Domestic waste from Norfolk will be burnt at an incinerator in Kent if a new contract is agreed.

County council chiefs claim the proposed six-year deal, which is worth more than £100 million, is a "win-win" on both environmental and cost grounds.

But a leading anti-incineration campaigner says he fears the plan is a short term measure until it is possible for rubbish to be burned even closer to home.

Norfolk County Council headquarters (3027764)
Norfolk County Council headquarters (3027764)

The question of how to best deal with Norfolk's domestic waste has blighted the county council ever since its hugely unpopular bid to build a waste incinerator on the edge of Lynn was scrapped in 2014.

The latest plan, which is due to be considered at a cabinet meeting next Monday, July 6, proposes a six-year arrangement with Veolia from next spring to deal with around 180,000 tonnes of rubbish per year.

A further 20,000 tonnes is processed through a continuing arrangement with Suffolk County Council.

Michael de Whalley, seen here, left, at a campaign event earlier this year, fears waste could end up being burnt just over the West Norfolk border.
Michael de Whalley, seen here, left, at a campaign event earlier this year, fears waste could end up being burnt just over the West Norfolk border.

Initially, the agreement would see waste taken to an incinerator at Kemsley, Kent to be burnt there.

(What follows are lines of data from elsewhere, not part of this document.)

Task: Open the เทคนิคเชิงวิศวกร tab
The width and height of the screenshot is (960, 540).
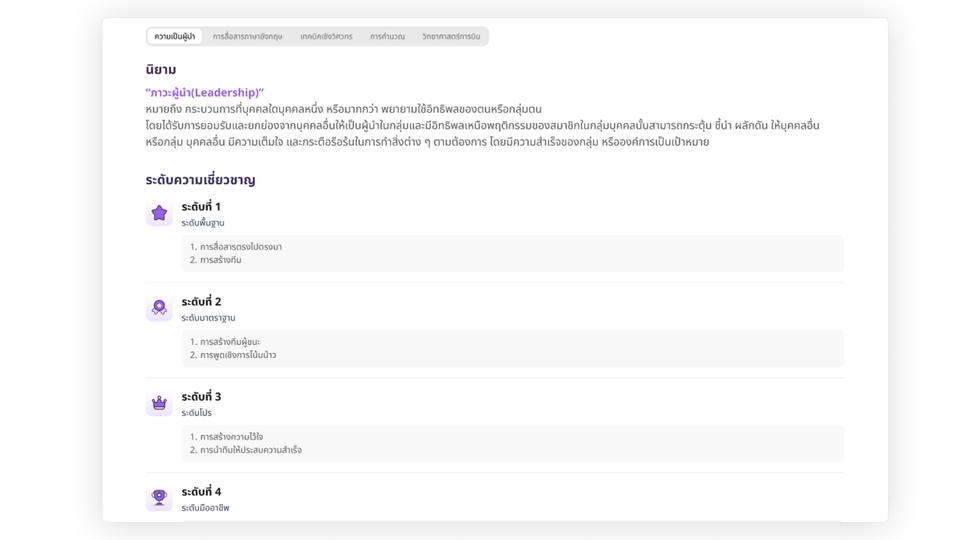Action: coord(326,37)
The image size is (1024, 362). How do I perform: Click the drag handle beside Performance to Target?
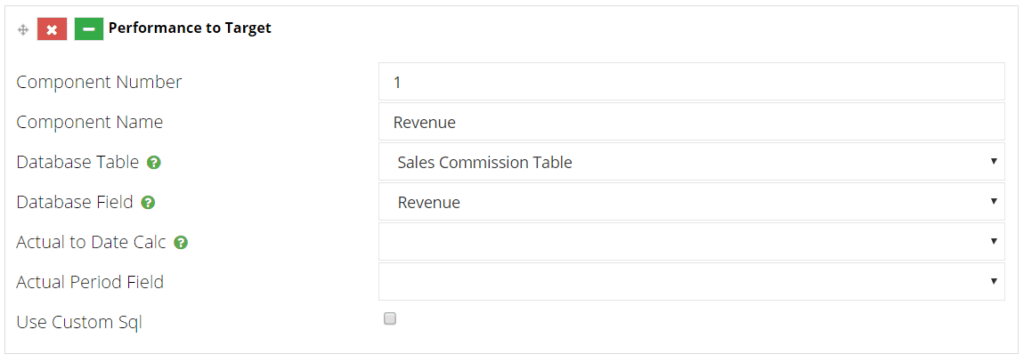pyautogui.click(x=23, y=29)
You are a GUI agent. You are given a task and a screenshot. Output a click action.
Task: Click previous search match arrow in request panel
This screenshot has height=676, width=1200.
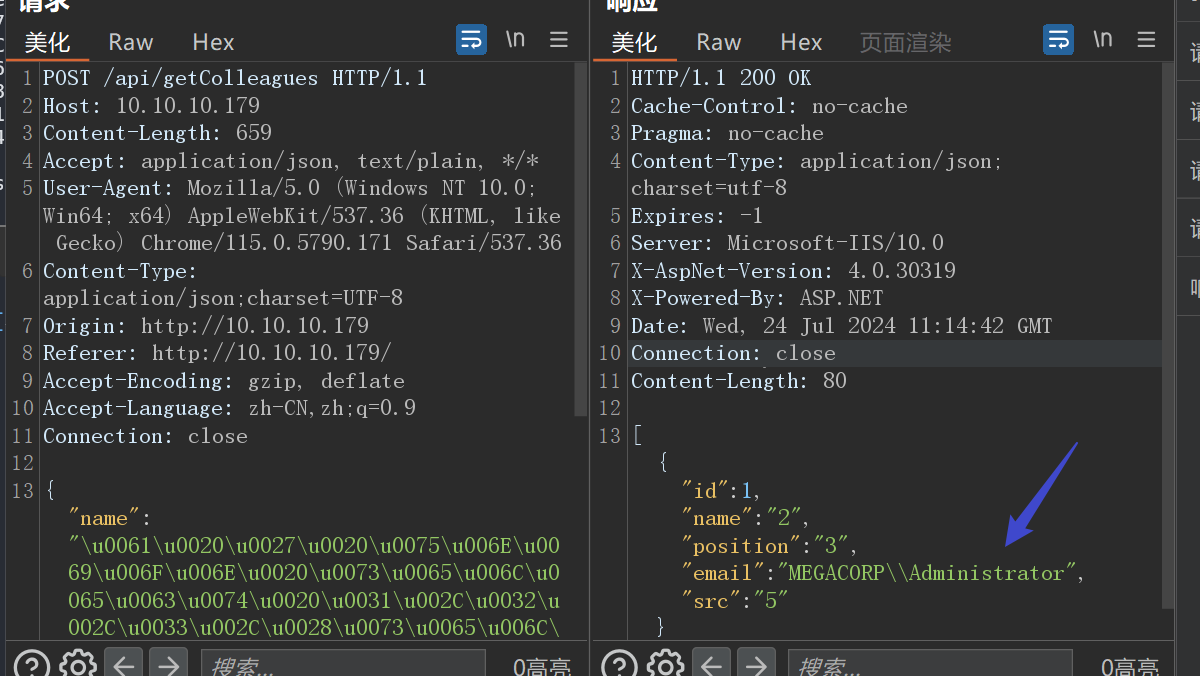[x=123, y=661]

But the work would then transfer to a new facility in Bedfordshire, which is due to open in late 2021, once it is operational.

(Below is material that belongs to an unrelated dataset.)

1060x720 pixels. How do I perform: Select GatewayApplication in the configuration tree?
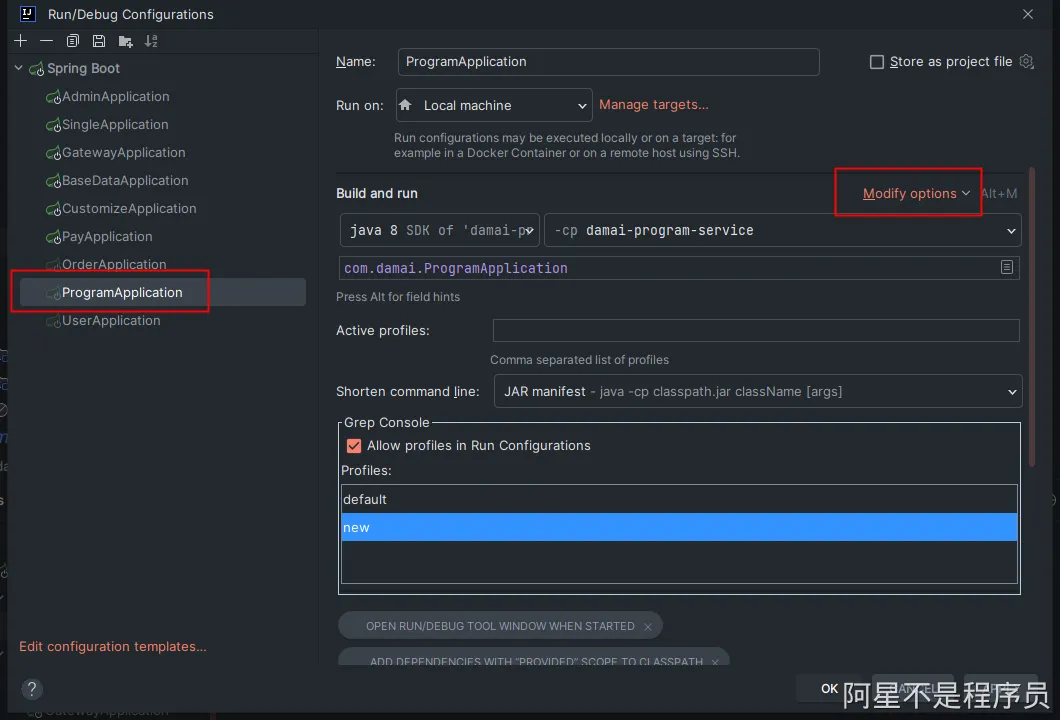click(x=123, y=153)
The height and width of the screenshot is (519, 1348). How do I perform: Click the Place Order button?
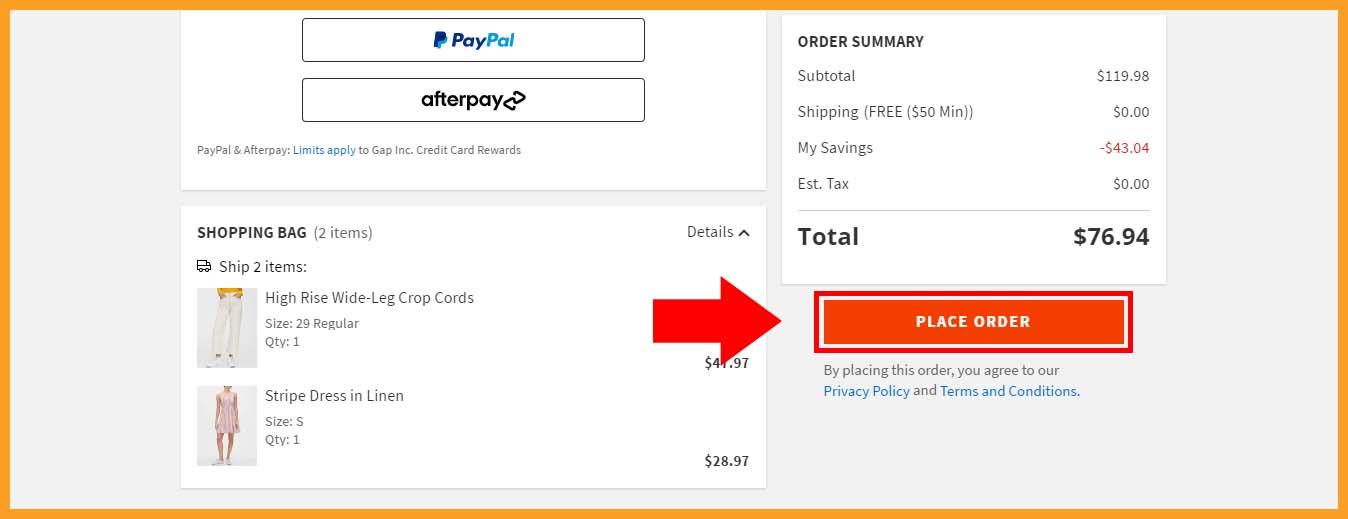(973, 322)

Newly-published documents claim the contract, which would replace existing arrangements, would save the council at least £2 million a year in costs, and potentially more by avoiding the requirement to pay specific waste-related taxes in the Netherlands.

They also claim the deal would reduce carbon emissions by around 47,000 tonnes a year, when compared with putting the same amount of material into landfill, as well as increasing recycling of metals and aggregates.

Andy Grant, the authority's cabinet member for environment and waste, said: “This deal is a win-win for taxpayers and the environment."

But Green Party borough councillor Michael de Whalley, who was a leading figure in the fight against the Saddlebow burner plan, said the plan would "depress" attempts to find cleaner solutions.

And he is worried that Norfolk waste could be sent to an incinerator proposed just a few hundred yards from the West Norfolk boundary, on the edge of Wisbech.

That scheme is currently the subject of a planning application and Mr de Whalley has offered support to campaigners there who are fighting it.

He said: "I fear in future it will be burnt just over the border. We have to remember that 65,516 people said no (in a 2011 local poll) to the incineration of their waste."